Document extract START
Link 2024-03-11 NICAR 2024 Tipsheets & Audio:
The NICAR data journalism conference was outstanding this year: ~1100 attendees, and every slot on the schedule had at least 2 sessions that I wanted to attend (and usually a lot more).
If you're interested in the intersection of data analysis and journalism it really should be a permanent fixture on your calendar, it's fantastic.
Here's the official collection of handouts (NICAR calls them tipsheets) and audio recordings from this year's event.
Link 2024-03-12 Speedometer 3.0: The Best Way Yet to Measure Browser Performance:
The new browser performance testing suite, released as a collaboration between Blink, Gecko, and WebKit. It's fun to run this in your browser and watch it rattle through 580 tests written using a wide variety of modern JavaScript frameworks and visualization libraries.
Link 2024-03-12 gh-116167: Allow disabling the GIL with PYTHON_GIL=0 or -X gil=0:
Merged into python:main 14 hours ago. Looks like the first phase of Sam Gross's phenomenal effort to provide a GIL free Python (here via an explicit opt-in) will ship in Python 3.13.
Link 2024-03-12 Astro DB:
A new scale-to-zero hosted SQLite offering, described as "A fully-managed SQL database designed exclusively for Astro". It's built on top of LibSQL, the SQLite fork maintained by the Turso database team.
Document extract END
Extracted data START
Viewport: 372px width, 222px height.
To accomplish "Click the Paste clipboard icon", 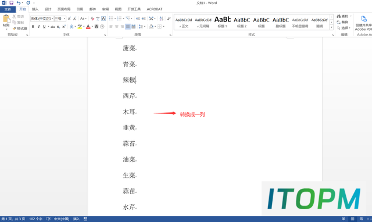I will (6, 19).
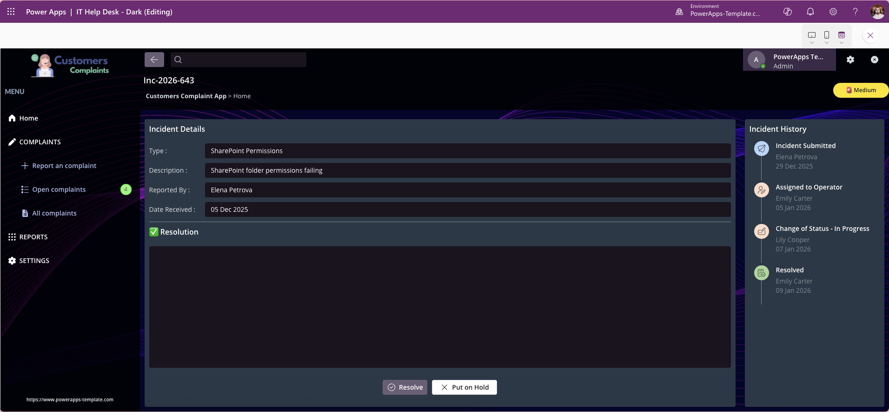Screen dimensions: 889x412
Task: Click into the Resolution text area
Action: [x=439, y=307]
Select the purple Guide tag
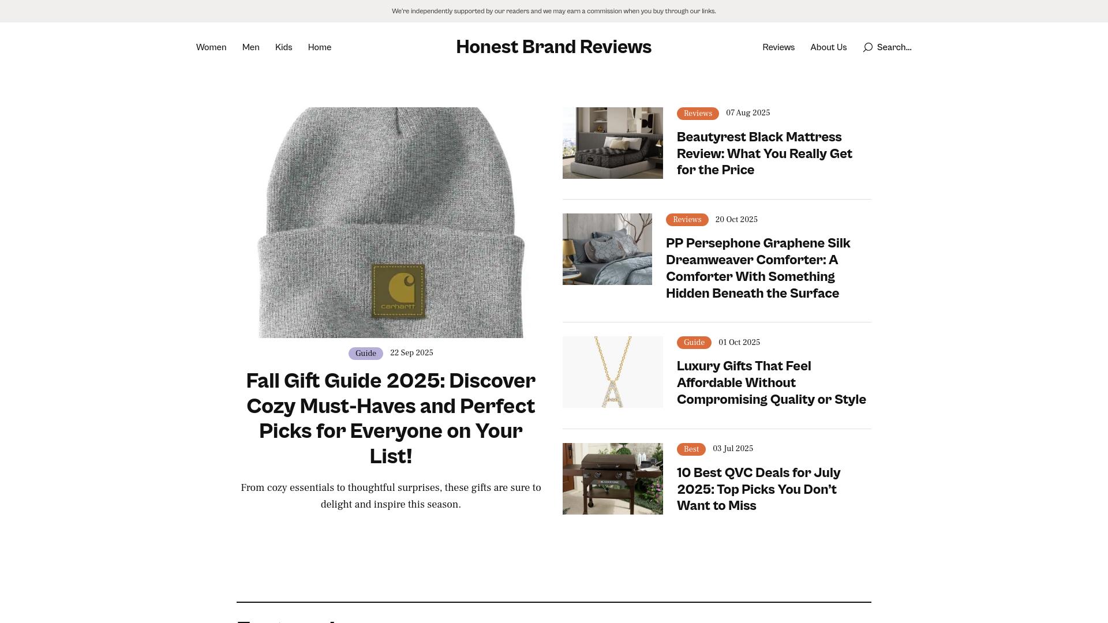The image size is (1108, 623). coord(365,354)
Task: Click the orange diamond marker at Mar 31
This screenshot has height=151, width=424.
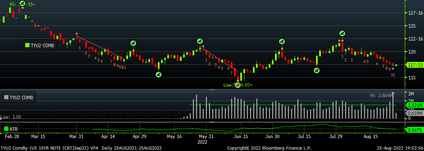Action: point(76,34)
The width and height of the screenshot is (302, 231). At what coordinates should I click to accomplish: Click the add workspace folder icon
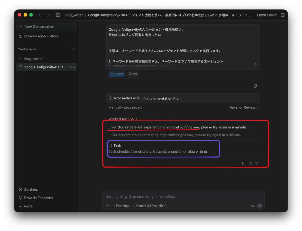73,49
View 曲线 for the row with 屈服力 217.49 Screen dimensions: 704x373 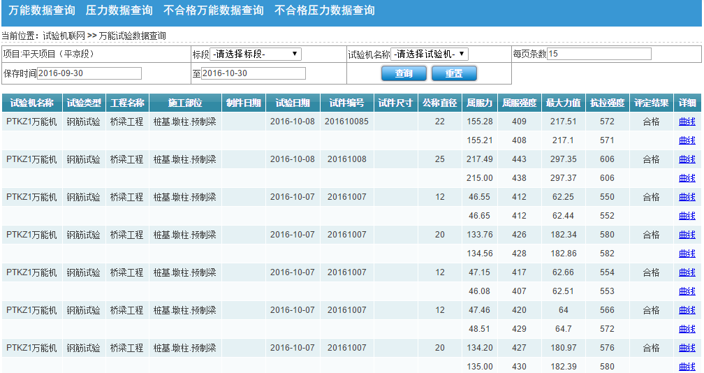click(x=687, y=159)
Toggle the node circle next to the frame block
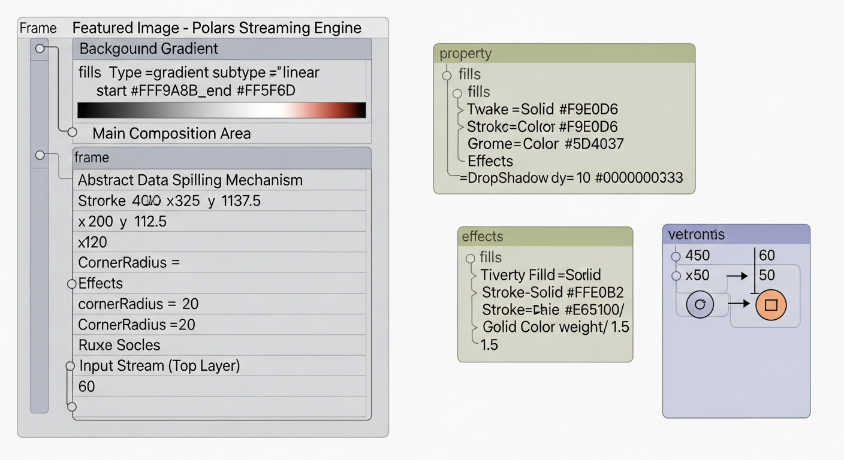This screenshot has height=460, width=844. point(40,155)
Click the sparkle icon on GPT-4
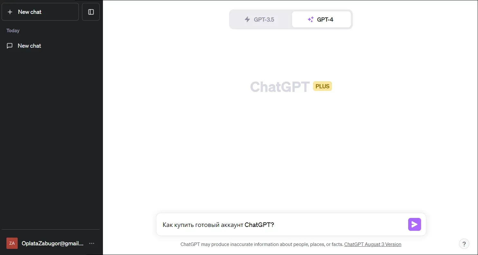The height and width of the screenshot is (255, 478). 310,19
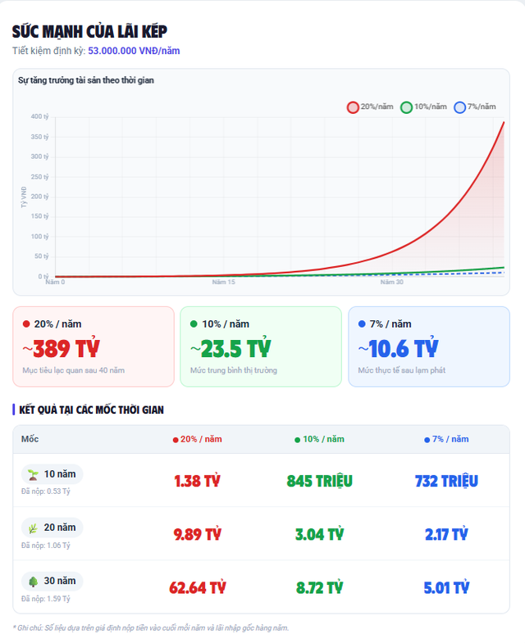
Task: Click the blue dot in the 7% / năm card
Action: point(362,324)
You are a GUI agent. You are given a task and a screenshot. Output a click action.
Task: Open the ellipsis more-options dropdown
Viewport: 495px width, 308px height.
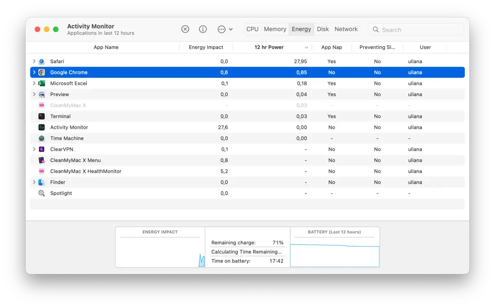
Extracted data END
Exercise set.
• 1. In the link roundup, which SQLite fork is Astro DB built on?
• 2. Write the next part of the link roundup, picking up after its last sentence.
The material has no connection to the link roundup.

Per-task answers.
• 1. Astro DB is built on LibSQL, the SQLite fork maintained by the Turso database team.

• 2.
Astro DB encourages defining your tables with TypeScript, and querying them via the Drizzle ORM.
Running Astro locally uses a local SQLite database. Deployed to Astro Cloud switches to their DB product, where the free tier currently includes 1GB of storage, one billion row reads per month and one million row writes per month.
Astro itself is a "web framework for content-driven websites" - so hosted SQLite is a bit of an unexpected product from them, though it does broadly fit the ecosystem they are building.
This approach reminds me of how Deno K/V works - another local SQLite storage solution that offers a proprietary cloud hosted option for deployment.
Link 2024-03-13 The Bing Cache thinks GPT-4.5 is coming:
I was able to replicate this myself earlier today: searching Bing (or apparently Duck Duck Go) for "openai announces gpt-4.5 turbo" would return a link to a 404 page at openai.com/blog/gpt-4-5-turbo with a search result page snippet that announced 256,000 tokens and knowledge cut-off of June 2024
I thought the knowledge cut-off must have been a hallucination, but someone got a screenshot of it showing up in the search engine snippet which would suggest that it was real text that got captured in a cache somehow.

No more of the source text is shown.